The document’s tone grew darker when it alludes to the subject of child emancipation, then a popular daytime television topic.
“This is the ultimate agenda of contemporary socialism under all its masks: to liberate youth from traditional family values by replacing family functions with bureaucratic social services,” it states. “That is why today's liberal Democrats are hostile toward any institution government cannot control, like private child care or religious schools.”
Republicans continued to assign socialist sentiments to the Clintons at the 1996 convention.
“It’s time to wake up, America, to President Clinton and his high taxing, free-spending, promise- breaking, Social Security-taxing, health care-socializing, drug-coddling, power-grabbing, business-busting, lawsuit-loving, U.N.-following, FBI-abusing, IRS-increasing, $200 hair-cutting, gas-taxing, over-regulating, bureaucracy-trusting, class-baiting, privacy-violating, values-crushing, truth-dodging, Medicare-forsaking, property rights-taking, job-destroying friends. And that’s just in the White House,” declared then-Sen. Kay Bailey Hutchison of Texas.

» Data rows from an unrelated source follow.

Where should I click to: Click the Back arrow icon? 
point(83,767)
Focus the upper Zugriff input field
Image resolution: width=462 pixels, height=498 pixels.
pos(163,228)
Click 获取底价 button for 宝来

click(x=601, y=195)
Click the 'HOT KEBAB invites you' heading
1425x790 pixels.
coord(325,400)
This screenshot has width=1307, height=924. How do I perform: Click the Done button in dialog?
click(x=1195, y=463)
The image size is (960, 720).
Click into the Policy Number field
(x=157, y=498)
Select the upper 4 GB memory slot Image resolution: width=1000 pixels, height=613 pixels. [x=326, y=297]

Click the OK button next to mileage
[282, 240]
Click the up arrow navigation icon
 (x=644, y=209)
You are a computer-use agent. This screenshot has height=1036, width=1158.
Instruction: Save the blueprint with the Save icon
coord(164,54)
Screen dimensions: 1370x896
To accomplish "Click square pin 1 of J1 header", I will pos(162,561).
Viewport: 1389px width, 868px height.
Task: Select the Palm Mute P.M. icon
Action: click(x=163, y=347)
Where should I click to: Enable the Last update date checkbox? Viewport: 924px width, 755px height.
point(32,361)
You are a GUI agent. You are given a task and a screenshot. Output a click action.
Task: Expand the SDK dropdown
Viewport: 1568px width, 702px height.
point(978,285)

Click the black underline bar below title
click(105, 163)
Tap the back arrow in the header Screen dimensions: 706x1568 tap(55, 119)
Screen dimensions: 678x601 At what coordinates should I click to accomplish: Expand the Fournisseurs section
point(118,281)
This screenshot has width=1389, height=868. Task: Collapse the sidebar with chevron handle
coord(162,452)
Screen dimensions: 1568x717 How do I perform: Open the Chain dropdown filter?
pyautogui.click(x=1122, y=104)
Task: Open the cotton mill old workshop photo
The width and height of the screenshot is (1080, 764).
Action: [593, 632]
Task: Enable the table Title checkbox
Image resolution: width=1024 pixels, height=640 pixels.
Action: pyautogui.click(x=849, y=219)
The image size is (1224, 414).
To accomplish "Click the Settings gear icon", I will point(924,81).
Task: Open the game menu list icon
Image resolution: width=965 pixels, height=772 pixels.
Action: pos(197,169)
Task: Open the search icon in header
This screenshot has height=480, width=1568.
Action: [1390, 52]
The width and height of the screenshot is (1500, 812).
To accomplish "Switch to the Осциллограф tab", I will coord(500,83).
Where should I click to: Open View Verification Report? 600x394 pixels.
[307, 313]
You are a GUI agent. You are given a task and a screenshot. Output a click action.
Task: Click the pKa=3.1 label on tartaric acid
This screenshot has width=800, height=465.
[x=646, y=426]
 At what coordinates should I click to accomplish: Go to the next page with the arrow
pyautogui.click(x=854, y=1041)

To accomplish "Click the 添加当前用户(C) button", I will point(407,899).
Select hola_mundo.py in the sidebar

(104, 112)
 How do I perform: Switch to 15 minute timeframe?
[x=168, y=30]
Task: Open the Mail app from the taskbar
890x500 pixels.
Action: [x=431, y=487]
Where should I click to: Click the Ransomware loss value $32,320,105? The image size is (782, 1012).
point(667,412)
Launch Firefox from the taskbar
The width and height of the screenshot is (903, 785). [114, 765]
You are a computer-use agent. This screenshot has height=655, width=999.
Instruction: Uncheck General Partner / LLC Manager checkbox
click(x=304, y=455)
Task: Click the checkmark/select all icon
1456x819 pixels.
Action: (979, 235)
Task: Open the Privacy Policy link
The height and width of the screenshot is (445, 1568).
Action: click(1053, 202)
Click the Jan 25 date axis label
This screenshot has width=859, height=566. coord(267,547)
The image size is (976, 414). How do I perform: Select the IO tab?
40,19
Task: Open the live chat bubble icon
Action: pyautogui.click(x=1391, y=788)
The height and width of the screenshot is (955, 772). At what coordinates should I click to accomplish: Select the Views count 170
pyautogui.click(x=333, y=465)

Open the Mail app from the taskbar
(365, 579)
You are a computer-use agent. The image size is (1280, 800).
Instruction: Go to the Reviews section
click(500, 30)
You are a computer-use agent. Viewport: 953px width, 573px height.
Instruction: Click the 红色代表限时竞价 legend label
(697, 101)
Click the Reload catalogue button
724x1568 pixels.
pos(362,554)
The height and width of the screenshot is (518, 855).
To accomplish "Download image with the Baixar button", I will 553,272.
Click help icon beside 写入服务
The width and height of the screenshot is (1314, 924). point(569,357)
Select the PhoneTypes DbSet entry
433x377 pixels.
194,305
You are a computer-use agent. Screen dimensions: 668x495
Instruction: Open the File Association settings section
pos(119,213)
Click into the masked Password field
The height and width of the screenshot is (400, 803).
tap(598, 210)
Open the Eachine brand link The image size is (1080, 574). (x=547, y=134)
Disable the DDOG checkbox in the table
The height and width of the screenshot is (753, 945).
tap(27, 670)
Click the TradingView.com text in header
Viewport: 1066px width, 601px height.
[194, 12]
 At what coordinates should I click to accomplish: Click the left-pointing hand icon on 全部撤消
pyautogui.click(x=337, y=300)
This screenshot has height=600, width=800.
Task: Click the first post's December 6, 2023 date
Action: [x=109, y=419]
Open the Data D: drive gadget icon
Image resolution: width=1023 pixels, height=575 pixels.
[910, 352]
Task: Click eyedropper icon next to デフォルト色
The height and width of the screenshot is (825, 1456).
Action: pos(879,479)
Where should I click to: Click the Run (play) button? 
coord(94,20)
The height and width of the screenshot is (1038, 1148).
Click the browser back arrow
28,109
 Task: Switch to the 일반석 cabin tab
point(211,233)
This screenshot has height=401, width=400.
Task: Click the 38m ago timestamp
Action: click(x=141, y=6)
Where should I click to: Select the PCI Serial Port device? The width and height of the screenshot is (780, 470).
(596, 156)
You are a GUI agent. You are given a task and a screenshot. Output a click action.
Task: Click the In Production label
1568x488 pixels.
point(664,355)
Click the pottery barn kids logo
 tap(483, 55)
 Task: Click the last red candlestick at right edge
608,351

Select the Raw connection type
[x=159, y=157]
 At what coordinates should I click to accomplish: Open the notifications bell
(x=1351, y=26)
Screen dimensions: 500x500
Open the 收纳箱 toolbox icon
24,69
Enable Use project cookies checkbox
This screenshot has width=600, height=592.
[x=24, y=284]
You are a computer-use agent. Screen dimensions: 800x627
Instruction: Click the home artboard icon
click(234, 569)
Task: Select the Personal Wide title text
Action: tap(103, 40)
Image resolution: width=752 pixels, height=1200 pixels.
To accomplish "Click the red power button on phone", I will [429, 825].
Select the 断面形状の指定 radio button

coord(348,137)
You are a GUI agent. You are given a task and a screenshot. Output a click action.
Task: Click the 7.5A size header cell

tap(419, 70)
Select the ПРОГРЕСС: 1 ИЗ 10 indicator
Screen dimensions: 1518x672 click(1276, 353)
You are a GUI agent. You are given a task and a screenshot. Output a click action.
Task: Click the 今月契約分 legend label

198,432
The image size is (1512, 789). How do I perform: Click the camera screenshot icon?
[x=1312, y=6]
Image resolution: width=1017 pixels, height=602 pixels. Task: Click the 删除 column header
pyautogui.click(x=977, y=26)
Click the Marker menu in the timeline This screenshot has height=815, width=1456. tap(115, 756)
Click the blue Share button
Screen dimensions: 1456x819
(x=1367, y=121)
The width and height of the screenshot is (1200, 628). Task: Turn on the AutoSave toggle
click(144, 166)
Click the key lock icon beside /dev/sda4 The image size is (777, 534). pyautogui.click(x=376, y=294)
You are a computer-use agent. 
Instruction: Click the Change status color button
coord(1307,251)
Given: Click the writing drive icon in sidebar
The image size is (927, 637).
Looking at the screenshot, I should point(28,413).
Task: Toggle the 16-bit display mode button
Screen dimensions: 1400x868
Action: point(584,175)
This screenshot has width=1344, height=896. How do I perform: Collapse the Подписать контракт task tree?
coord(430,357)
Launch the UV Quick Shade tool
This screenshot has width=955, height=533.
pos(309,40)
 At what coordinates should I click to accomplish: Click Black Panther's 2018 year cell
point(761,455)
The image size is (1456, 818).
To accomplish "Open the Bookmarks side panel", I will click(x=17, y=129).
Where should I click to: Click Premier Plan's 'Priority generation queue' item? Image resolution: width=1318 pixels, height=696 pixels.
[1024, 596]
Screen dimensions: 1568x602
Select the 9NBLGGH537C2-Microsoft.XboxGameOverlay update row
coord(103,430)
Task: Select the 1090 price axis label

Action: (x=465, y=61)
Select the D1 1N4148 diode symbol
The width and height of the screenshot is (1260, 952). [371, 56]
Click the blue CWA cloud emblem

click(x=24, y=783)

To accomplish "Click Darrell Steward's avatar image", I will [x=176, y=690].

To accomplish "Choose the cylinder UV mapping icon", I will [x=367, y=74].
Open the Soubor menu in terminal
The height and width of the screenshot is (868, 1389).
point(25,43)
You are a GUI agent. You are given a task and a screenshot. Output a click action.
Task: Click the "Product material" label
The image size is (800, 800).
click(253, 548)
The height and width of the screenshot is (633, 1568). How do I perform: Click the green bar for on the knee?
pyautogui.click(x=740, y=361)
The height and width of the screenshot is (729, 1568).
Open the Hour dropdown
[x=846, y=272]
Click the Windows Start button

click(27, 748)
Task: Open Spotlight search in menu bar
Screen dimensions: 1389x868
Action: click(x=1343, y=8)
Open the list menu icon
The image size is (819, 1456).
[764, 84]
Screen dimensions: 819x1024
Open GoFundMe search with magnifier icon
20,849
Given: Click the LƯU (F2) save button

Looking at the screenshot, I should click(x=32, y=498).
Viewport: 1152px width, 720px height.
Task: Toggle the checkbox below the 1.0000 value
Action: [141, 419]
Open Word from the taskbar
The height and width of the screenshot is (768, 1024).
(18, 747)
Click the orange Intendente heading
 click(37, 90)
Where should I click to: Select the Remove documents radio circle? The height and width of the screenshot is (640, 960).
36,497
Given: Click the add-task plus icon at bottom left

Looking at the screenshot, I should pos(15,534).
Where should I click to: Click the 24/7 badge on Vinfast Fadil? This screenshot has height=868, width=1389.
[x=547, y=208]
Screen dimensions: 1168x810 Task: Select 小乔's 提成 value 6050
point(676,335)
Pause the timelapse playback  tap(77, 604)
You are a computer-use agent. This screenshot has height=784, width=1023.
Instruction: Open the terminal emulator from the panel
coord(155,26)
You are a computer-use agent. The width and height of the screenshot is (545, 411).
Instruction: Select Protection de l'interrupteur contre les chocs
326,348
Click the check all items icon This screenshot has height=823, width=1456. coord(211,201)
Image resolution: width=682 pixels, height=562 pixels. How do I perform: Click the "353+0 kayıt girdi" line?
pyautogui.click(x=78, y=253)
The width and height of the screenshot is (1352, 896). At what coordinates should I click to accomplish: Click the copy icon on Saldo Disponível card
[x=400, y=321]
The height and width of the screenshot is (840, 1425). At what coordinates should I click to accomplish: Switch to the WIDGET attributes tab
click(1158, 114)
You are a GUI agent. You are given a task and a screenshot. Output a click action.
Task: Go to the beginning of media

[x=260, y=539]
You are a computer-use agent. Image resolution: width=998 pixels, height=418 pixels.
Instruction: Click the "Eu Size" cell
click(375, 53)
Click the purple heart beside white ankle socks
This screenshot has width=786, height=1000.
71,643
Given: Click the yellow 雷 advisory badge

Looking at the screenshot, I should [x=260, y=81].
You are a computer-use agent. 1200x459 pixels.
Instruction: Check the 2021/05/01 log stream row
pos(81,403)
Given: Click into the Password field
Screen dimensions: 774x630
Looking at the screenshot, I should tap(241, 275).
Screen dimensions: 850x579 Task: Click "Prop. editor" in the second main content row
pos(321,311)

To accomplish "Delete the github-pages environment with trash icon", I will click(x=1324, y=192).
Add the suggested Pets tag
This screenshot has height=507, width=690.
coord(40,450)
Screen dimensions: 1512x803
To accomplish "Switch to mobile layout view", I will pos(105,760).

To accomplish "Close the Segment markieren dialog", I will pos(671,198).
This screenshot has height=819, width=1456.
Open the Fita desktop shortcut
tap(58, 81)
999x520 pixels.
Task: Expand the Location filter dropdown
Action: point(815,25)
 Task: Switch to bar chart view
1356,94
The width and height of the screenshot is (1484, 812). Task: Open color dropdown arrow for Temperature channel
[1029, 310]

Even in 2004, when Sanders was a little-known and politically isolated member of the House of Representatives and the fall of the Berlin Wall was an increasingly distant memory, then-Gov. Arnold Schwarzenegger of California linked the Democratic Party with socialism—recalling his own childhood in Austria, and the 1968 debates between Richard Nixon and Democratic nominee Hubert Humphrey, the former vice president.
“As a kid, I saw the socialist country that Austria became,” Schwarzenegger said. “I heard Humphrey saying things that sounded like socialism, which I had just left. But then I heard Nixon speak. Then I heard Nixon speak. He was talking about free enterprise, getting the government off your back, lowering the taxes, and strengthening the military.
“I said, ‘What party is he?’ My friend said, ‘He's a Republican.’ I said, ‘Then I am a Republican.’”
These statements surprised observers, because not only had Humphrey been dead 26 years and Nixon resigned the presidency in disgrace, but the Austria of Schwarzenegger’s youth was led by an unbroken string of conservative chancellors.
This long-running trend might have been what former South Bend Mayor Pete Buttigieg had in mind when he anticipated coming GOP attacks during the primary campaign.
“If we embrace a far-left agenda, they’re going to say we’re a bunch of crazy socialists,” he said at a Democratic debate in July 2019. “If we embrace a conservative agenda, you know what they’re going to do? They're going to say we’re a bunch of crazy socialists.”